When I was CEO of two high growth companies, I was asked questions constantly. It felt like the main responsibility of my role – being the question master. I got asked questions from practically everyone, every day, all day. One of my biggest mistake in my FIRST company was trying to answer them ALL. As leaders, we think we need to answer everyone’s questions. But why? Do we correlate this directly to the success of our leadership? Our company?
Often CEO’s and other leaders are in their role because they were/are experts in that field. This was true in my case as CEO for my companies. As a result, I thought that if I did not answer every question fired at me I would not be viewed as the expert I was. I thought my team would lose confidence in me. I feared that if I declined to answer these questions, my team would head in the wrong direction and I would be to blame. Was I ever wrong!
Interestingly enough, the less time you spend answering questions, and the more time you spend guiding and creating the path to where the company is headed, the better! If we leaders can articulate and share where we are headed, the team (who are experts in their roles) can often make great decisions everyday! Our teams are composed of smart people. Smart EXPERTS in their roles. When we supply them with the framework of where we are headed, with achievable goals and long-term vision, they can make these daily decisions more independently. This is how we build confidence in the entire company.
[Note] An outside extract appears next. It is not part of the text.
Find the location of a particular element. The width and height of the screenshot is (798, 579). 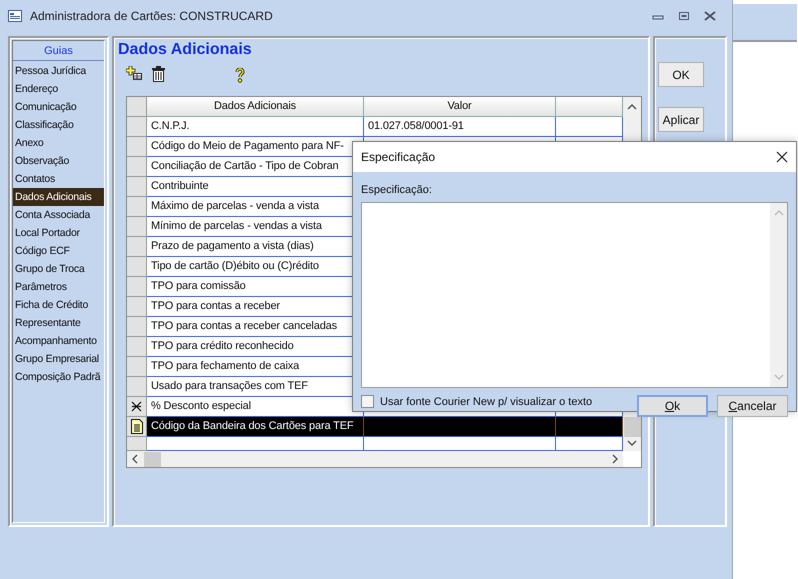

sidebar-item: Dados Adicionais is located at coordinates (58, 197).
When I was CEO of my first company, my business coach observed that I was answering way too many questions. He warned me that as the company scaled, this time spent answering questions would be a huge barrier to growth. To ensure this didn’t happen, I took my coaches advice and worked with the leadership team to ensure we were clear on our BHAG, 3HAG, 1HAG and 90 day priorities. I also implemented one of my coaches other strategies: every time myself and my leadership team received a question, we responded with the question “What do YOU recommend?”
We started doing this immediately, and WOW – What a difference! Not only did team members share what they recommended, but they were explaining other options and reasoning to why they were recommending particular solutions. The results were amazing. This method of problem solving saved time, empowered the team, and opened the minds of the leaders of our company to new [and sometimes better] answers!
This approach does however take discipline. As leaders, we are wired to answer questions. I would keep a tally at the top of my notebook each day and week. One side was number of questions I answered and the other side was how many times I said “what do you recommend?”. Having this in front of me at every meeting kept me in check. Keeping score was a way to understand, for myself and the rest of my leaders, if we were changing our habits. After some time, the teams behaviour also changed. They knew not to ask questions, but instead come prepared with a recommendation and the options considered.
Above I mentioned that this happened in my first company, and thankfully that is where it ended. By the time I got to co-founding and leading my second company, I had trained myself and my leaders to approach team questions in this way. This is one of the reason Subserveo was grown and sold in less that 3.5 years. We had a clear BHAG, 3HAG, 1HAG and 90 day plans from day 1 and we spent our time as leaders ensuring there was clarity with the team so they new what to recommend to move us forward! So simple but yet so powerful.
I hope you can learn from my experience and take on the “WHAT DO YOU RECOMMEND” challenge. As a leader, share with clarity where you are going and ask your team for recommendations on how to get there! You might be amazed at what happens as a result.